SEÇİMDE KİM, NE YAPACAK? (1)
2020 Cumhurbaşkanlığı seçimiyle ilgili süreç –gereksiz şekilde- çok erken başladı. Adaylık düşünenler uzunca bir süredir hazırlık içindeler.
Bana kalsa Nisan ayında ‘KKTC Cumhurbaşkanı’ değil, ‘Kıbrıs Cumhuriyeti Cumhurbaşkanı Muavini’ seçimi yapmak ve statükoyu kökünden sarsmak lazım. Ama kimse bu ‘meşru’ yolu denemek niyetinde değil…

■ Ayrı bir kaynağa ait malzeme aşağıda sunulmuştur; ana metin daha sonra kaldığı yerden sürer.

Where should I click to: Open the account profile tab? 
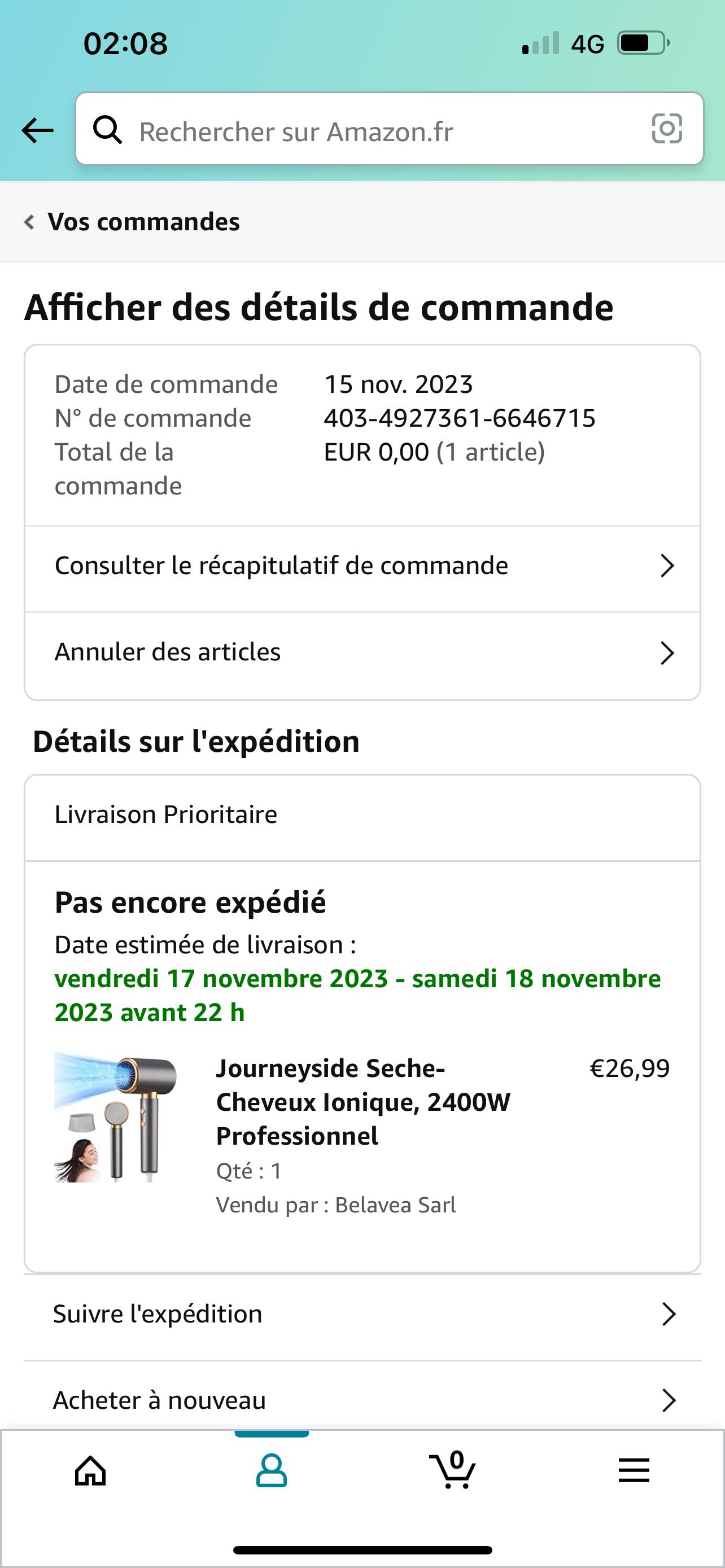coord(272,1471)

Kuşkusuz sağ partilerden bunu beklemek imkansız. Ancak sol partiler –hem kuzeydeki, hem de güneydeki- sürer durumu bir anda berhava edecek böyle bir adımı gündemlerine alabilirdi.
Macera mı olur?
Evet, macera...
Amma ve lakin KKTC de bir maceraydı ve bakın geldiğimiz konakta ne haldeyiz!
Çıkış yolu olmayan, kapana kısılmış bir durumda, birbirimizi yemeye devam ediyoruz.

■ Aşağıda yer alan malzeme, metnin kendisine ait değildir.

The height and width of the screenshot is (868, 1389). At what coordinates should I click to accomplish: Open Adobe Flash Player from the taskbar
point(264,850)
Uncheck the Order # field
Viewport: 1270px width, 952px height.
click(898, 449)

Nisan seçiminde de farklı olmayacak.
**
Ne olacak seçimlerde?
Önce sağ siyasete bakalım ve şu tespiti tarihe not düşelim: KKTC’ci, vatanperver, milliyetçi cenah tarihte hiç bu kadar zor durumda ve de ‘adaysız’ kalmamıştı!
Sağın büyük partisi UBP, kendi içine sinecek bir isim bulamadı. Ortaya çıkan aday adayı isimlerinin seçimlerde kazanma, hatta ikinci tutu görme şansı yok.
Bunu bizzat UBP’liler söylüyor.
‘TC’nin adamı’ ve de ‘adayı’ diye imaj yaratmaya çalışan, öyle bir durumun olmadığı giderek daha yaygın şekilde konuşulan ama hırsı her halinden belli olan HP Başkanı Kudret Özersay’ın durumu ise içler acısı… Bir ‘sosyal medya fenomeni’ olarak doğan ve siyaseti kötüleye kötüleye siyasete giren, sürekli çelişkili ve tutarsız hal ve davranışlarıyla etrafında taraftarlarında büyük hayal kırıklığı yaratan Özersay’ın 2015’teki yüzde 20’lik oyun yarısı kadar bir desteği kaldığı görülüyor.
**
İşte tam da bu noktada kurnaz siyasetçi Serdar Denktaş geçen hafta sahne aldı ve tüm sağ partilere göz kırptı.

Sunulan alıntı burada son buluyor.